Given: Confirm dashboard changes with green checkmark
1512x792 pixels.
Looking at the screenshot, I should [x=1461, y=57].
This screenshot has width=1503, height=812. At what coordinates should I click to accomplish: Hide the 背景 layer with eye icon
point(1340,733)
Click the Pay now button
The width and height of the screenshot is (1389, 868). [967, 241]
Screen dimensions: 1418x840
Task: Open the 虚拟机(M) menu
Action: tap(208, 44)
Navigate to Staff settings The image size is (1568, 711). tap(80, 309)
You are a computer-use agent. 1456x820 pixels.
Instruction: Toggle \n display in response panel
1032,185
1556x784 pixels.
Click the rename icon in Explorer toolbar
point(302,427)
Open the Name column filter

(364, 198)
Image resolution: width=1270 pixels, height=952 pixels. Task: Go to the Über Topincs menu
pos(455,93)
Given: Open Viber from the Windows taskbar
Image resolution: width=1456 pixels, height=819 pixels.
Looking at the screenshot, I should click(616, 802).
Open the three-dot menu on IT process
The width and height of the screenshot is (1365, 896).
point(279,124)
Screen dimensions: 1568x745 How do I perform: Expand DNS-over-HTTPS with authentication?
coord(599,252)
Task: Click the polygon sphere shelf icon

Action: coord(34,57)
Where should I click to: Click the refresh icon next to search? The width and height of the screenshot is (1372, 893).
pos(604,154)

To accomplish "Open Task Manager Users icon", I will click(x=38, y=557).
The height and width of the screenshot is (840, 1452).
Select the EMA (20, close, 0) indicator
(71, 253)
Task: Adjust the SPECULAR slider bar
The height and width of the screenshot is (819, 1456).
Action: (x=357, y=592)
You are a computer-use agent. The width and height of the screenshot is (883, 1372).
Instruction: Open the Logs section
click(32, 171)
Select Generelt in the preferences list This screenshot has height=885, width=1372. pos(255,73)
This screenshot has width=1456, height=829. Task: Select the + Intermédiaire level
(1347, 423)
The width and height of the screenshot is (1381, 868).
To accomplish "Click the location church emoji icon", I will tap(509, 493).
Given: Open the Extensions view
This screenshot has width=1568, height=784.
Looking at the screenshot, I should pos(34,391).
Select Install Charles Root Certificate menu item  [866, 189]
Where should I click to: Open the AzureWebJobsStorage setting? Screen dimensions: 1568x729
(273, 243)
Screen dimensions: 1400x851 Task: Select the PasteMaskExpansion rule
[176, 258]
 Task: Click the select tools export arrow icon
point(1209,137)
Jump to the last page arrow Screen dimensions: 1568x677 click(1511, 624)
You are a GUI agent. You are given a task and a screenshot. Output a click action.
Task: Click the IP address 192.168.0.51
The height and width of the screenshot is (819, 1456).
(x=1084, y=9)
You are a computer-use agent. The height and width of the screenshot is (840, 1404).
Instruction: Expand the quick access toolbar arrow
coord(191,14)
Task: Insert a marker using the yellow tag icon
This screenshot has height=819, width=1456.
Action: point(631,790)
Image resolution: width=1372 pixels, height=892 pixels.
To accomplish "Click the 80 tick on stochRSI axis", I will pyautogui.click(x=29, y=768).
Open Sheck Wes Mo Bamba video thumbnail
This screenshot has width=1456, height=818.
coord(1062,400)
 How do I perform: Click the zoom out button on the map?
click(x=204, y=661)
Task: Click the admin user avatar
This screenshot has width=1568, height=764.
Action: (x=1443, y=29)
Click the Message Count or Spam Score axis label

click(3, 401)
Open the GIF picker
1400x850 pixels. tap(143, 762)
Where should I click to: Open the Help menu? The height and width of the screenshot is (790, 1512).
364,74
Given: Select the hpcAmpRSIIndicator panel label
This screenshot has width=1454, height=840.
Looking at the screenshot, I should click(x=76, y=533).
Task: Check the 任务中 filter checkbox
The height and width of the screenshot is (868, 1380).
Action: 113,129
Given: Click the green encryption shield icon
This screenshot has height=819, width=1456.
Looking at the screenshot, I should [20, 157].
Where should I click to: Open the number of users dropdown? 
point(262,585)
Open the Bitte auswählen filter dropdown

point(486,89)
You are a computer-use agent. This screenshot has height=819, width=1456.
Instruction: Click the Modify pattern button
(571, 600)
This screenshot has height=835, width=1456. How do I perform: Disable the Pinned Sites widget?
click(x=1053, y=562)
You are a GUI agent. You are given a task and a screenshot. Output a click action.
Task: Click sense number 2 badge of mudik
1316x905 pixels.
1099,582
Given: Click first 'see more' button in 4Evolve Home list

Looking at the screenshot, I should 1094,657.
★ ★ ★ ★
* _Task requirements_: Lines containing the word "agent" are to be located in the entries and copied.

* _Expected answer_:
You are a computer-use agent. 1456x820 pixels.
You are a computer-use agent. The width and height of the screenshot is (883, 1372).
You are a GUI agent. You are given a task and a screenshot. Output a click action.
You are a computer-use agent. The height and width of the screenshot is (840, 1404).
You are a computer-use agent. This screenshot has height=819, width=1456.
You are a GUI agent. You are given a task and a screenshot. Output a click action.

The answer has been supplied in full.